A couple of weeks ago I started upgrading an environment that is configured with VMware vSAN. This on itself isn’t a difficult task nowadays. It does however become somewhat problematic if you receive all sorts of errors on the vSAN cluster after upgrading a couple of ESXi hosts, that don’t seem to make any sense. In this blogpost I will explain what issues we received and how we fixed these.
For reference below the environment specifics:
- Original vSphere ESXi hosts 6.7 U2
- Original vCenter Server 6.7 U2
- New vSphere ESXi host 6.7 U3 Build 16316930
- New vCenter Server 6.7 U3 Build 16616668
So a few weeks before I started to work on this environment I also upgraded a vSAN environment to the latest and greatest vSphere ESXi builds and this all went fine without any issues. Since this environment had the same underlying hardware, I re-used all my vSphere Update Manager (VUM) baselines and did my thing and started upgrading!
After upgrading the first host the vSAN cluster had some issues. These can be seen below:
Physical disk health retrieval issues: vSAN health got unknown error. Reason: None.
Virtual Objects view under vSAN: Monitoring virtual objects is not available for clusters containing hosts with version ESXi 6.0 U1 or earlier.
This one was especially weird because the complete environent was build on 6.7, it’s never even seen a 6.0 U1 or earlier vSphere version.
vSAN CLOMD liveness: State abnormal vSAN health got unknown error. Reason: None.
Once we saw these we started troubleshooting the environment. We checked the CLOMD services, rebooted the host, re-checked the VUM updates, restarted services and checked online resources. We triple checked the vSAN Health Service and the vSAN functionality on the ESXi host, but in the end this all worked without any noticeable issues. Eventually nothing we tried helped, until I realised something…
I realised that we started upgrading the environment with the ESXi hosts, which I also did on the other environment I upgraded earlier. One thing that I forgot however, is that this vCenter Server was not 6.7 U3 yet, and we were updating the hosts to 6.7 U3. This on it’s own is not a problem at all, you can see this by looking at the below VMware Interoperability Matrix:
It’s been a while now that you can have small discrepancy between the vCenter Server and ESXi hosts, this was a lot stricter in the old days. What does not work though is doing this on an environment that has VMware vSAN enabled… VMware vSAN has it’s own place within the VMware Interoperability Matrix, which you can see in the below figure:
And as you can see, this is not supported. At this point I figured the issues we were having had to be because of the fact that the vCenter Server version was not interoperable with the vSAN version.

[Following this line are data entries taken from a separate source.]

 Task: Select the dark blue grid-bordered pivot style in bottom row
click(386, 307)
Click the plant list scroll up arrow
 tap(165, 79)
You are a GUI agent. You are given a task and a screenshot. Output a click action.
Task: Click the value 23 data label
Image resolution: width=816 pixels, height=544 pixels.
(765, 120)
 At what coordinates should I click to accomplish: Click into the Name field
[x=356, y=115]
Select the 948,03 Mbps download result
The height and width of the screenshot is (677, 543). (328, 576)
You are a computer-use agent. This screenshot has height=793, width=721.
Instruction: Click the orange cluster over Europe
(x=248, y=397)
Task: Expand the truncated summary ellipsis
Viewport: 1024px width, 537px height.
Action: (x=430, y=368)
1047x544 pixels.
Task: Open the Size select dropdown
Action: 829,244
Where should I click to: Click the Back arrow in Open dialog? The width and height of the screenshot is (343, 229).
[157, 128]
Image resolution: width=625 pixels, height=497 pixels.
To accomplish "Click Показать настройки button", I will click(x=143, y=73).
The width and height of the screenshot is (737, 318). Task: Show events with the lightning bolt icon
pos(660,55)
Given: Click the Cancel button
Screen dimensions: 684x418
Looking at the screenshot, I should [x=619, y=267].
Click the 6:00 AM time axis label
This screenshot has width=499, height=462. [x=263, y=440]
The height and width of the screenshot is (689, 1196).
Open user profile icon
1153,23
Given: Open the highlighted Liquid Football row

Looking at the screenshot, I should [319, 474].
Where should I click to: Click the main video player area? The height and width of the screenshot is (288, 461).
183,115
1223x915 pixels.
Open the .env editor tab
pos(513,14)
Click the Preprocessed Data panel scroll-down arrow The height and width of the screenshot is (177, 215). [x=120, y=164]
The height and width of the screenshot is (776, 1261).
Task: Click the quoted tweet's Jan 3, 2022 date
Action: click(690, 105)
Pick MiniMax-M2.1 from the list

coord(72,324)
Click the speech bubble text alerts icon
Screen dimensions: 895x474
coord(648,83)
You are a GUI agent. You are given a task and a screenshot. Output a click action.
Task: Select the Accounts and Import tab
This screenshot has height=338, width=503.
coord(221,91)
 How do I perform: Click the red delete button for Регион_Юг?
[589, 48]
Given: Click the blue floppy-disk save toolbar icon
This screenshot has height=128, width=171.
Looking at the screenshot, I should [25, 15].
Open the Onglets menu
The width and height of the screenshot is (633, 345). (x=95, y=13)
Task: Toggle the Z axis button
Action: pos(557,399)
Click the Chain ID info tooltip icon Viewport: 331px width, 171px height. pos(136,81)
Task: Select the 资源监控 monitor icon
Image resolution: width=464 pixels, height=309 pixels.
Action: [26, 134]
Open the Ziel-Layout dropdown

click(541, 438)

After this we started updating the vCenter Server to version 6.7 U3 Build 16616668. I made a small guide on how to do this before, you should check out the following blogpost if you are interested.
Once we upgraded the vCenter Server the vSAN Health Service reported that everything was happy and green again! All of the errors were resolved.
So there you have it guys. When you are upgrading a vSAN enabled vSphere Cluster you should always be aware of the fact that vSAN has it’s own place on the VMware Compatibility Matrix! Make sure to stick to it and read the Matrix carefully.
Another important thing to remember is that there is an update sequence which you should follow to not run into issues like those we encountered. The sequence is there for a reason. In this sequence, which can be found on this link, the default starting point would be vRealize Automation, vRealize Orchestrator, vRealize Operations in most environments. The vCenter Server, ESXi and vSAN would be the last couple or parts that would have to be upgraded.
While we are at it, you should also be aware of the VMware vSphere Back-in-time release upgrade restrictions. What these restrictions mean is that you cannot upgrade to a newer vSphere build when the release of this build was “back-in”time”. I will explain this with the below example:
Let’s say you are running vSphere ESXi 6.5 U3 EP 20 (build 06/30/2020) and you want to upgrade to 6.7 U1 (build 10/16/2018). You would think that this is possible because the 6.7 U1 version is higher right? Well you are incorrect in that case. Since the vSphere 6.5 release is newer than the 6.7 U1 release you will not be able to upgrade to that because that release is considered “back-in-time”. When looking at the vSphere ESXi build list, you will see you will have to update to at least 6.7 U3 EP 14 (build 04/07/2020).